=== LISTED ENTRIES ===

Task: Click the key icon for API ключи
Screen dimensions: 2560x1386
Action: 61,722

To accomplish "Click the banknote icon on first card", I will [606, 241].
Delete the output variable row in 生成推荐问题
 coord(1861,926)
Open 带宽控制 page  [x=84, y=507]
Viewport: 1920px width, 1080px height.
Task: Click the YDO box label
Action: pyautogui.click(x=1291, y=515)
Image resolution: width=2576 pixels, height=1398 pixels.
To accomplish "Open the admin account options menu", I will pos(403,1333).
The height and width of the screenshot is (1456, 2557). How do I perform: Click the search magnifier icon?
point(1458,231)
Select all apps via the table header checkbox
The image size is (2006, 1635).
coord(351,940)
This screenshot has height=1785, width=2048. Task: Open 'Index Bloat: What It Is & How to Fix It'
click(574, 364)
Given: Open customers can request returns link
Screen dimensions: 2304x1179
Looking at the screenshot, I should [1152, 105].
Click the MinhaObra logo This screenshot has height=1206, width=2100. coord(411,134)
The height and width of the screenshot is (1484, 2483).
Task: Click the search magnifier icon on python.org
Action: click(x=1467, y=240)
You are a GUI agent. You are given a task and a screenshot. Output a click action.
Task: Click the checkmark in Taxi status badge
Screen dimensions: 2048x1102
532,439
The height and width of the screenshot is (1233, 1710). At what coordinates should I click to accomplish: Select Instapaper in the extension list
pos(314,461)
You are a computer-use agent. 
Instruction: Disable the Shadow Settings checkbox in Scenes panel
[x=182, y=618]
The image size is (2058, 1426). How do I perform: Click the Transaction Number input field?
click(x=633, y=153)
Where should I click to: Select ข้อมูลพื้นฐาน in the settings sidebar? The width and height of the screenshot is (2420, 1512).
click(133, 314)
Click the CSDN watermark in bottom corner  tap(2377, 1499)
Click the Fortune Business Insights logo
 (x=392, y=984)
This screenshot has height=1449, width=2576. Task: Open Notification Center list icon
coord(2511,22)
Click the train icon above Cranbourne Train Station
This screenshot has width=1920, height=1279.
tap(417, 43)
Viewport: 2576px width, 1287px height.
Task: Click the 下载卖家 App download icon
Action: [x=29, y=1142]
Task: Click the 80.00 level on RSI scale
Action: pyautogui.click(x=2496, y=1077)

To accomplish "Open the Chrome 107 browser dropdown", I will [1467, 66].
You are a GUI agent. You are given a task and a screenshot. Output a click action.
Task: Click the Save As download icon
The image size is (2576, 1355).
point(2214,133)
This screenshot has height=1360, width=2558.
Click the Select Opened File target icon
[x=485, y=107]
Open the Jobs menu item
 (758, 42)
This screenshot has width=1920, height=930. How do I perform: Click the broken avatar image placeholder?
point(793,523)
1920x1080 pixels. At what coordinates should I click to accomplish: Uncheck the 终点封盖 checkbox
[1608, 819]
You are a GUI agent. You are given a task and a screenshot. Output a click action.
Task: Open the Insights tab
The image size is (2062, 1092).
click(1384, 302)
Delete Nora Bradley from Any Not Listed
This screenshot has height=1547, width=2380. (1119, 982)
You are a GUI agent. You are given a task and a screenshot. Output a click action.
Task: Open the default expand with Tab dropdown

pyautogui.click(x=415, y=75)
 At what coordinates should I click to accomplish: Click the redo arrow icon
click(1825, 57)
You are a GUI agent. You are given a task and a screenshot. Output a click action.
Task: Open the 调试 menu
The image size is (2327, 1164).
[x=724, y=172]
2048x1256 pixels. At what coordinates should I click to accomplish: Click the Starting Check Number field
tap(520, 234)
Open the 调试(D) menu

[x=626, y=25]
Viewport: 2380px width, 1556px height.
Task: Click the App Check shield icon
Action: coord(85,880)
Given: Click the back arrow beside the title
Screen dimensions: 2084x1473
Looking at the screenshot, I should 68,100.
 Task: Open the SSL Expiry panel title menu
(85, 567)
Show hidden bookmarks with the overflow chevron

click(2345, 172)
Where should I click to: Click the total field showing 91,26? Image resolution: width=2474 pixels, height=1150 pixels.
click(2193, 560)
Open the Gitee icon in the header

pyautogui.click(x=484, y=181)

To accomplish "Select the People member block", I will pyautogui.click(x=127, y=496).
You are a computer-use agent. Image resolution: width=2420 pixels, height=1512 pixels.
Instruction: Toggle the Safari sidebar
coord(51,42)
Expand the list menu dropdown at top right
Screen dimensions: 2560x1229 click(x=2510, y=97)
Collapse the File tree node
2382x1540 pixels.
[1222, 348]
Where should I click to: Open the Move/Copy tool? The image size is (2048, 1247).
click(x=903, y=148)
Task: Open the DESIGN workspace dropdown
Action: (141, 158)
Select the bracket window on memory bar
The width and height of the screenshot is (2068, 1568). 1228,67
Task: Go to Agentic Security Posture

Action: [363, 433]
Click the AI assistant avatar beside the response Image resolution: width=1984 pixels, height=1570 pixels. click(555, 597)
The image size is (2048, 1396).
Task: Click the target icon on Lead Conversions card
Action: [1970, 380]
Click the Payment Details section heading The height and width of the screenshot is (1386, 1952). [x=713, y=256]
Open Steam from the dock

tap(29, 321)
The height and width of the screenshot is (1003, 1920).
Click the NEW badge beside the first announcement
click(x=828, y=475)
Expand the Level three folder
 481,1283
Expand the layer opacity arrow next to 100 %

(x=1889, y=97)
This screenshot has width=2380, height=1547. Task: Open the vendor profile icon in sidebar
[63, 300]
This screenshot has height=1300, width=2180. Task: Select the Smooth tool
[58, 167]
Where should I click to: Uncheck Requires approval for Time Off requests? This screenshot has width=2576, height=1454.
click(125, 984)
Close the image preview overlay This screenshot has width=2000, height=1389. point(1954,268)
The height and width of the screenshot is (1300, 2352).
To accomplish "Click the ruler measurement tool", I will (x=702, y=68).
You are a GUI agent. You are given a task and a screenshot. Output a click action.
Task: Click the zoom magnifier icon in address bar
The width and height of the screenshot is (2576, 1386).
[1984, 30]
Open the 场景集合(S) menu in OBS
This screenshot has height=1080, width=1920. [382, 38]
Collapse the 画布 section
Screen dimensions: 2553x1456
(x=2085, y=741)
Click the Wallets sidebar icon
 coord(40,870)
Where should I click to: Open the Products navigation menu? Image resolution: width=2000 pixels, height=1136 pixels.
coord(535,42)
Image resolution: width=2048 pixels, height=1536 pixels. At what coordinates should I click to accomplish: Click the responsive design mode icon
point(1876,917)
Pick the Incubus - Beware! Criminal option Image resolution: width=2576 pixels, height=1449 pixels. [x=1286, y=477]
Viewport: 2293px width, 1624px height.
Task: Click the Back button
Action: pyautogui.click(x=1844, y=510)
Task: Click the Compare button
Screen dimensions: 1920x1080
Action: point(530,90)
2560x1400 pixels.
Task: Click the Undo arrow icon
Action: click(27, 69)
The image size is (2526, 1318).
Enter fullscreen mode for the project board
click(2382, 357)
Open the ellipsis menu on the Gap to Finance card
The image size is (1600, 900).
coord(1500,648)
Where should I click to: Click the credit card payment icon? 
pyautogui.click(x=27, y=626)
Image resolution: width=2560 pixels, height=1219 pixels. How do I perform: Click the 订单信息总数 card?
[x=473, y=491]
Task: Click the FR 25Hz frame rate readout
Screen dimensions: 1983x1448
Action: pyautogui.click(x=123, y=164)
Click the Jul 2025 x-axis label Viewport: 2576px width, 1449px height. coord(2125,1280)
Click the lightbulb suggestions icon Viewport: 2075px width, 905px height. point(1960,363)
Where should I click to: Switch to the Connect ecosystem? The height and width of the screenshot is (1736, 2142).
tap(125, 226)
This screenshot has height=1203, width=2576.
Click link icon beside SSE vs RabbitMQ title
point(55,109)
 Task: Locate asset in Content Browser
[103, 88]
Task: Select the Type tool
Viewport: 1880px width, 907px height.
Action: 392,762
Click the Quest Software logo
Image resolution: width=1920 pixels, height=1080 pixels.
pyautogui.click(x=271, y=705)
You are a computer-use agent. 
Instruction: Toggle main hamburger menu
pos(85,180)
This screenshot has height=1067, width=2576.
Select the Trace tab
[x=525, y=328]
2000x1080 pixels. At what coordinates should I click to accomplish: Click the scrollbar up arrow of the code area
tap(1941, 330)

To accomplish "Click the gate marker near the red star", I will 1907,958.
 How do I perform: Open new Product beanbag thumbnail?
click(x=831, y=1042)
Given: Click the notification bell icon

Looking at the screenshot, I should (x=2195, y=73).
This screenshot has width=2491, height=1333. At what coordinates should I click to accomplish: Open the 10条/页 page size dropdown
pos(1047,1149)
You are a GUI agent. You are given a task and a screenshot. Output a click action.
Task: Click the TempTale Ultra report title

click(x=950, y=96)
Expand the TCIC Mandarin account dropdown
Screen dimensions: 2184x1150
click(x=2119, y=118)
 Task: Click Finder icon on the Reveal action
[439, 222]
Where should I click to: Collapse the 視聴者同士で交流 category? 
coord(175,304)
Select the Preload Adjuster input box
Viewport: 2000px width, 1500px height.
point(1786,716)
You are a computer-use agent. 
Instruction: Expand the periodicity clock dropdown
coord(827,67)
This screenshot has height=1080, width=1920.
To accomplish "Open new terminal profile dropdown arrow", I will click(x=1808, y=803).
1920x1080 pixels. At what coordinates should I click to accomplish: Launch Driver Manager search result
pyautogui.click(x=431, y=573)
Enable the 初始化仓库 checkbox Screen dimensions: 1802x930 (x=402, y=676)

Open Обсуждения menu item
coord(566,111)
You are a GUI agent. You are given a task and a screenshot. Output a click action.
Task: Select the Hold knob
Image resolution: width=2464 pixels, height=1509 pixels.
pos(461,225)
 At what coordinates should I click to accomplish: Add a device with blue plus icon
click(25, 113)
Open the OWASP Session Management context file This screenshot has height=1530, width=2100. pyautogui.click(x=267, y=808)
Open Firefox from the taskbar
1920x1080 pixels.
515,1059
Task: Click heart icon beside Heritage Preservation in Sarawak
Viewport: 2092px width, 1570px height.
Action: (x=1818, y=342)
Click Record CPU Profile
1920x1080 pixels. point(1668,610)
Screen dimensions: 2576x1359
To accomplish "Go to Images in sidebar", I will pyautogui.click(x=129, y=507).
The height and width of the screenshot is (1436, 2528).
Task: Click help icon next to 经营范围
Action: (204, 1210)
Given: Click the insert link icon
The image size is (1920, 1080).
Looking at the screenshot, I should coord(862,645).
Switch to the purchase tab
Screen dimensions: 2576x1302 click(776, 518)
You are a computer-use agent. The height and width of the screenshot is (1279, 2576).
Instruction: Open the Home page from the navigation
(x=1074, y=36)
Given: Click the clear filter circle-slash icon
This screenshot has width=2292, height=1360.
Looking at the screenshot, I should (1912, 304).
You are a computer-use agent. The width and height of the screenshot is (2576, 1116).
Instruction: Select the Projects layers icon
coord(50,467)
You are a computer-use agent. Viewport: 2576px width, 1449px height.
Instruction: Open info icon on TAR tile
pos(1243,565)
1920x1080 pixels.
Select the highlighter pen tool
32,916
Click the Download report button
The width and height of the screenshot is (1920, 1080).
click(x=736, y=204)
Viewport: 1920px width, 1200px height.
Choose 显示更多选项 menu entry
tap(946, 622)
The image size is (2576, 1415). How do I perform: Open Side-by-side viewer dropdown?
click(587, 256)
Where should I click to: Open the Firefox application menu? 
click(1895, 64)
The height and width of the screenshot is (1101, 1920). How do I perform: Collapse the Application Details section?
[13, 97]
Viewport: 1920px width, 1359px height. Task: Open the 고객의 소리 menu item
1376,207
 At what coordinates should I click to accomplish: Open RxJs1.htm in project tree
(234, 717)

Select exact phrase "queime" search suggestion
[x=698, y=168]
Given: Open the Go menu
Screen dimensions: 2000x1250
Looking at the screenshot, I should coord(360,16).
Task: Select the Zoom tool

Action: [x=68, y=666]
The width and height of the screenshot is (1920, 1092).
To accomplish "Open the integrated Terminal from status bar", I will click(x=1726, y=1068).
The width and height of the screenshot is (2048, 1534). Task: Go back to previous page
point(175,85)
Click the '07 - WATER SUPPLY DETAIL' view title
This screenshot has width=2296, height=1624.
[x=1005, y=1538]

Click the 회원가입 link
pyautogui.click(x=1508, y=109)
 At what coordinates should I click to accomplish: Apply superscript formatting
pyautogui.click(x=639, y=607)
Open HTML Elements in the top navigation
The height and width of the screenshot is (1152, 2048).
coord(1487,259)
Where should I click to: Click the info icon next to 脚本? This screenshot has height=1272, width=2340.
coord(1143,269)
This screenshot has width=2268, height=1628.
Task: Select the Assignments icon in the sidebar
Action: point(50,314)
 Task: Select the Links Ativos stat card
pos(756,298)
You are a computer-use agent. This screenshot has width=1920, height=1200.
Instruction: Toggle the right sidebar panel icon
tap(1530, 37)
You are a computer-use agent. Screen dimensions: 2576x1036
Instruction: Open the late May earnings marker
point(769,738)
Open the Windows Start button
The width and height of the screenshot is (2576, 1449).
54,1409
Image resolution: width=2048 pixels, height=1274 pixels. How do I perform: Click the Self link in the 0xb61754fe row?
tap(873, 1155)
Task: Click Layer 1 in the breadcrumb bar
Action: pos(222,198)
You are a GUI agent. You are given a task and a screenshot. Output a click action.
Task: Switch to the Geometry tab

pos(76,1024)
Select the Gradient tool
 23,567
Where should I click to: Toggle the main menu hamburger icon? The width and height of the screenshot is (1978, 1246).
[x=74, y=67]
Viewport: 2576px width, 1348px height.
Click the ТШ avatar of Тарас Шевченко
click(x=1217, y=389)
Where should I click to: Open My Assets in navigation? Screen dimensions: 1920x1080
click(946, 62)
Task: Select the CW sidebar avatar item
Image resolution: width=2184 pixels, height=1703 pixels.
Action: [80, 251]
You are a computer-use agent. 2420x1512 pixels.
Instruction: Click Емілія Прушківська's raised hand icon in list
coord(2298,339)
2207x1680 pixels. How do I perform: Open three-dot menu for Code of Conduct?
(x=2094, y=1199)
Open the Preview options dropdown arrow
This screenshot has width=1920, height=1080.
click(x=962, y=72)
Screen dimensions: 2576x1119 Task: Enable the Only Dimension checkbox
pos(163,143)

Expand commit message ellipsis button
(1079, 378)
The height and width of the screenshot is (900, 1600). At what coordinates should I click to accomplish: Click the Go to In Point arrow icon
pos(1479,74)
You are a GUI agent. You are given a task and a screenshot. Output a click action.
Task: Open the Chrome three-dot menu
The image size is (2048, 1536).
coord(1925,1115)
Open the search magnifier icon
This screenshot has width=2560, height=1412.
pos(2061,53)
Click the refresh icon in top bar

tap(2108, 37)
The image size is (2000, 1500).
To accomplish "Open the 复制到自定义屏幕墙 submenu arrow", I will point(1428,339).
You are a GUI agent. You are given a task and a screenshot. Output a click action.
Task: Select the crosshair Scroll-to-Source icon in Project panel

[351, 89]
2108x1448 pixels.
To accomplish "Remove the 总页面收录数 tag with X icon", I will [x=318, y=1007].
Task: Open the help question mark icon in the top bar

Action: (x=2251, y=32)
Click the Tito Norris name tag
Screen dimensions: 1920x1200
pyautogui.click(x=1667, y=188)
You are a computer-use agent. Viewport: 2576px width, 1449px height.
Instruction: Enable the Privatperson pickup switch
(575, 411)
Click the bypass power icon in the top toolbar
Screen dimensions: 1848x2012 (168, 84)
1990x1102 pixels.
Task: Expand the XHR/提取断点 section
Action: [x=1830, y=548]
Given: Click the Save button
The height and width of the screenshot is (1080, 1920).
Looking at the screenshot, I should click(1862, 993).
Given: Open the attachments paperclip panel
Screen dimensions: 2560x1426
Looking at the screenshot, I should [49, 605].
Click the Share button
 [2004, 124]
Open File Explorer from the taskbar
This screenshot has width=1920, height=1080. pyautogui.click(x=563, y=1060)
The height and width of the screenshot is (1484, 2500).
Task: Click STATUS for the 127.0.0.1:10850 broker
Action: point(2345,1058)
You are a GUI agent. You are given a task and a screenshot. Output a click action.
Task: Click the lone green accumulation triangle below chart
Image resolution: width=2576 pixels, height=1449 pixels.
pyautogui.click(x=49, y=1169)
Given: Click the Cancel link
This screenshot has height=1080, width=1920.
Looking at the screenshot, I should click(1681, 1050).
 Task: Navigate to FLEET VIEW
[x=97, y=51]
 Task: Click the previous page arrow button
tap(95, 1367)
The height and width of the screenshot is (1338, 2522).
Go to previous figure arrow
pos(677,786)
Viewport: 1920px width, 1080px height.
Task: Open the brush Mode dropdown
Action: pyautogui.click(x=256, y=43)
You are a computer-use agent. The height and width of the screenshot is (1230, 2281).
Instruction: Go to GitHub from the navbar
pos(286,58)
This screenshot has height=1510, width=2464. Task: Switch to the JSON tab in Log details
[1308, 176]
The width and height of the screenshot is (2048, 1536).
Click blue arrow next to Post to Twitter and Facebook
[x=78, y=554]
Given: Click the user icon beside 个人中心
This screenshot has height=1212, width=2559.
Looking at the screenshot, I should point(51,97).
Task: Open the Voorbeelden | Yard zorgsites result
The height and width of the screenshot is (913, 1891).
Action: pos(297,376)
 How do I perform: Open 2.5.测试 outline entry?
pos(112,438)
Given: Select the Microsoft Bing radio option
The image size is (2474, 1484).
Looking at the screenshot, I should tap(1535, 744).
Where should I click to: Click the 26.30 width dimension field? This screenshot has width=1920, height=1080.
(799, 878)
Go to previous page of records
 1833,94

===

● **PROBLEM REQUIREMENTS**: Tally the lines of the data that hold the string "Chrome". Answer with the number and nothing more.

● **REPLY TO THE TASK**: 2